## Aim of the task
Nothing but the lines from the first line of the material below through the line that holds "You are a computer-use agent. Screen" should be set down, exactly and with pictures left out.

## Source material
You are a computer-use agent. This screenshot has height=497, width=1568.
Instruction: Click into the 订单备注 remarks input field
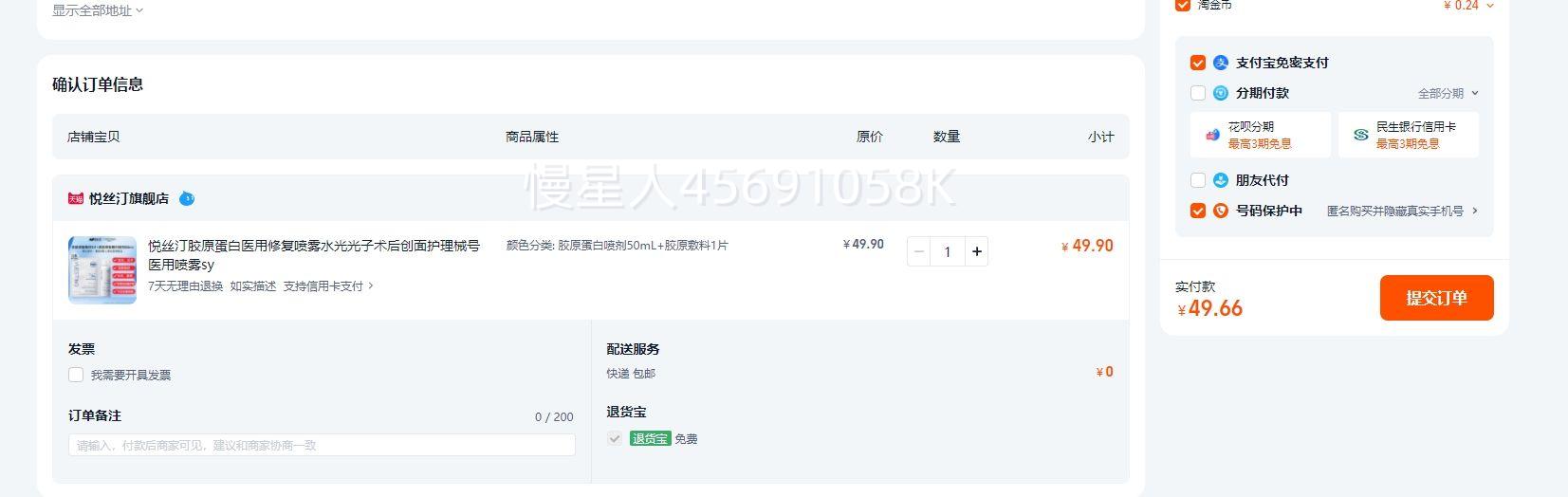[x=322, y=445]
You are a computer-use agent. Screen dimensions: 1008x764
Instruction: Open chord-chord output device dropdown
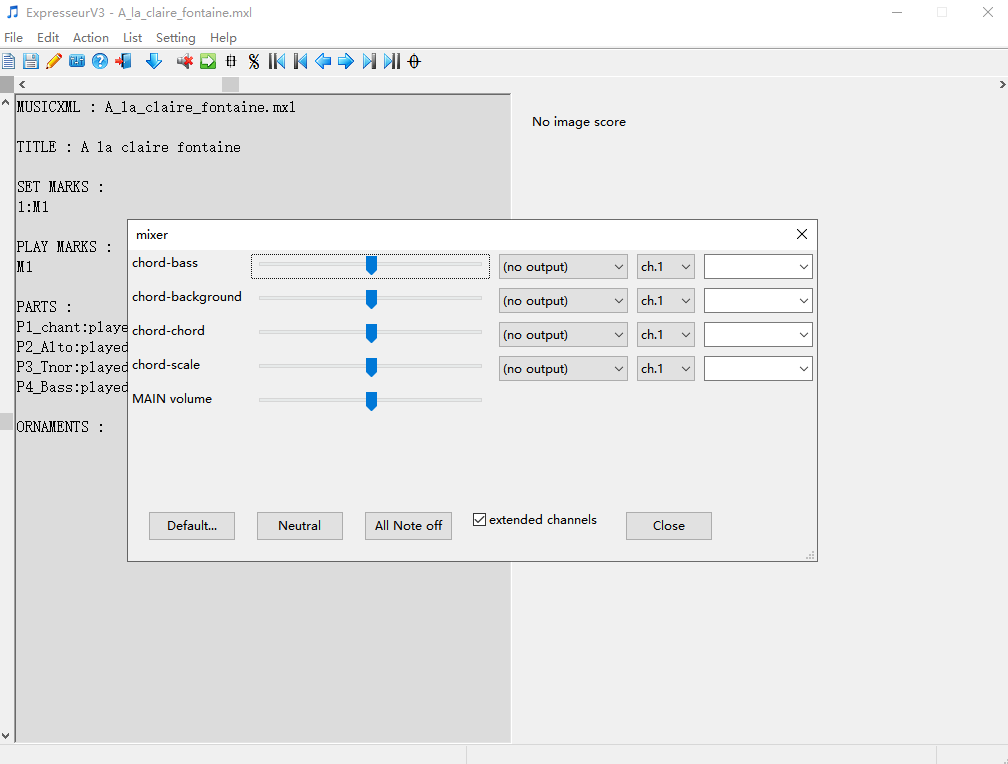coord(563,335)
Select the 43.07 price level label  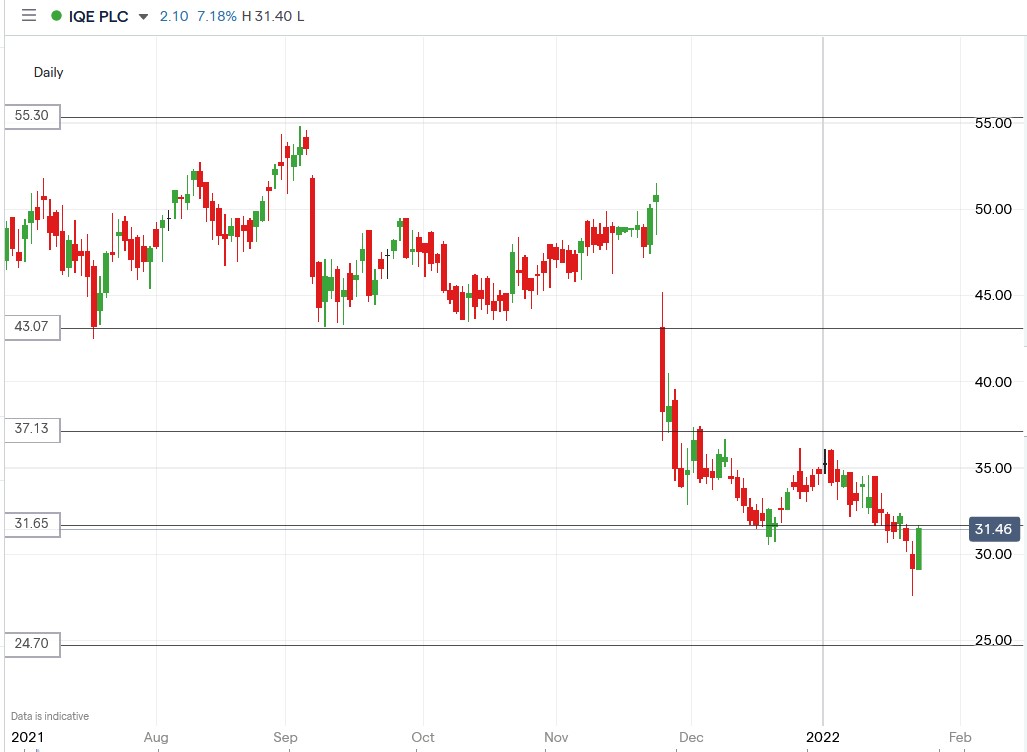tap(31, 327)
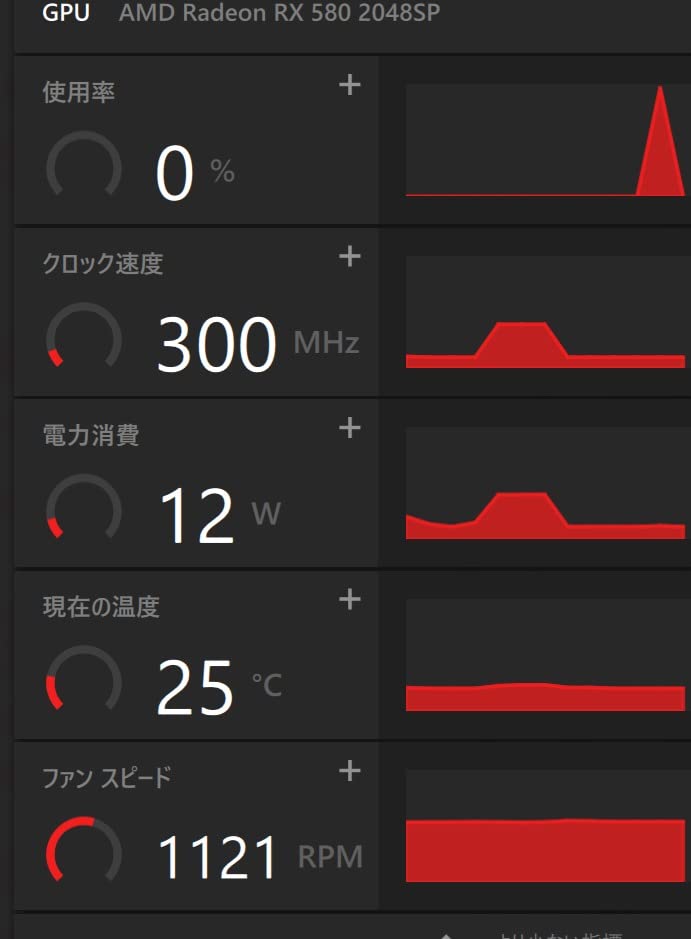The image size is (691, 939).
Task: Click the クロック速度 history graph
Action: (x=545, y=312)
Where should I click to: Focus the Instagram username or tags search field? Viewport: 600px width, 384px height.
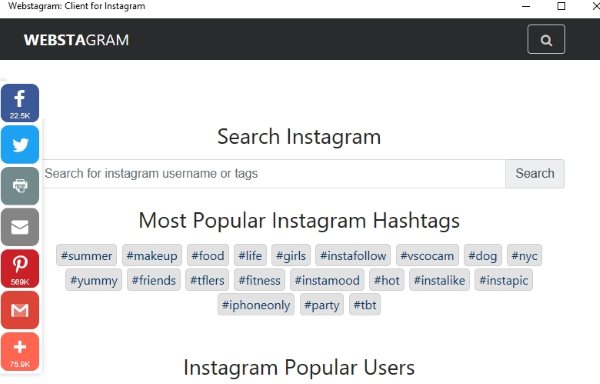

## Reply
You are a computer-use agent. This screenshot has height=497, width=1568.
Instruction: Click into the 订单备注 remarks input field
[x=322, y=445]
You are a computer-use agent. Screen dimensions: 1008x764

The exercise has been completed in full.